» Your goal
Copy the lines below verbatim, beginning with the line that contains "Image resolution: width=862" and ending with the line that contains "pyautogui.click(x=377, y=196)", both included.

***

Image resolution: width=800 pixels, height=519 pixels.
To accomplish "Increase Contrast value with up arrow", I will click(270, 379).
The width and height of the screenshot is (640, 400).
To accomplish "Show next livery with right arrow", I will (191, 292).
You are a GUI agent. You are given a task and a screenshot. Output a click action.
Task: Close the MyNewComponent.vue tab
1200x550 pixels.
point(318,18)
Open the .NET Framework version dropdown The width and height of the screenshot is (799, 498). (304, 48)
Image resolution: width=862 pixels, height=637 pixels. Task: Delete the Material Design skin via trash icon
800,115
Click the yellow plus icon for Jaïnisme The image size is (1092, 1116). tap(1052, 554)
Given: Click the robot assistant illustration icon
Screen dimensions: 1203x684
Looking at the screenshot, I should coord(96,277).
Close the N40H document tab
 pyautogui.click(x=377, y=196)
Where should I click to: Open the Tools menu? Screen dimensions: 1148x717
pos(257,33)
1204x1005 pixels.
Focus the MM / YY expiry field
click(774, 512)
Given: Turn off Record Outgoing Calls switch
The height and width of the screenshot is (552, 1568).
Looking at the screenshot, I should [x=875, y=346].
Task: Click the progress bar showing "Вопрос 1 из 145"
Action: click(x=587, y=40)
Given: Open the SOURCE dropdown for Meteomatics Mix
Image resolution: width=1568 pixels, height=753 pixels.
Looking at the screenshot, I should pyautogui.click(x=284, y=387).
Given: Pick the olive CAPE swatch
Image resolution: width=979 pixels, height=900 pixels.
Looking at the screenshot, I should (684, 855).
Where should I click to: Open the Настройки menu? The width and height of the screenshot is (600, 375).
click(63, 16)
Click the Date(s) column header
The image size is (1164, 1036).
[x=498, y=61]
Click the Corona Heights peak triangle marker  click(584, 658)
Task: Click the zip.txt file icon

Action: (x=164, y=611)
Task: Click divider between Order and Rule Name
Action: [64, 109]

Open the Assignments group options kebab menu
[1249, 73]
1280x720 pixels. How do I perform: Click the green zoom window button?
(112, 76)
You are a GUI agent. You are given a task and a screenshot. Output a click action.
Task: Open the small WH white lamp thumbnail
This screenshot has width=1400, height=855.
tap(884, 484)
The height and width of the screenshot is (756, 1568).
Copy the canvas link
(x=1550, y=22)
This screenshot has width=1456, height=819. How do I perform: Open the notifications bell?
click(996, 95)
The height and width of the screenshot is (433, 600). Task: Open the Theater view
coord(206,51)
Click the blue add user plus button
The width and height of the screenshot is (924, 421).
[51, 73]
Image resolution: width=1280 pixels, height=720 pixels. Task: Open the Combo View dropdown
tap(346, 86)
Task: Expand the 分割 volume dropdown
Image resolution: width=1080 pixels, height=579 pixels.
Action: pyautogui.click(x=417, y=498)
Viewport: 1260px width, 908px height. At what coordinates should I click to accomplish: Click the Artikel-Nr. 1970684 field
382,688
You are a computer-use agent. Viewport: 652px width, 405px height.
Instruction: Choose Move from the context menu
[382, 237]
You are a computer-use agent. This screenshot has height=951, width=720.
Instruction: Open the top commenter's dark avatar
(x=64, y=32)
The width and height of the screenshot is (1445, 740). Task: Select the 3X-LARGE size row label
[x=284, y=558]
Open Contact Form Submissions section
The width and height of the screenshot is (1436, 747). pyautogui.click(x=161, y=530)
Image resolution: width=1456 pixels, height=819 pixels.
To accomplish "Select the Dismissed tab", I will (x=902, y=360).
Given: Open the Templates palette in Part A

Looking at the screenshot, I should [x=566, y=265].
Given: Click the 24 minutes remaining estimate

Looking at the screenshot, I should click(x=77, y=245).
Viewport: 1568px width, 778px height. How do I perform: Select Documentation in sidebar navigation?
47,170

***

» Answer in full
Image resolution: width=862 pixels, height=637 pixels. Task: Delete the Material Design skin via trash icon
800,115
Click the yellow plus icon for Jaïnisme The image size is (1092, 1116). tap(1052, 554)
Given: Click the robot assistant illustration icon
Screen dimensions: 1203x684
Looking at the screenshot, I should coord(96,277).
Close the N40H document tab
 pyautogui.click(x=377, y=196)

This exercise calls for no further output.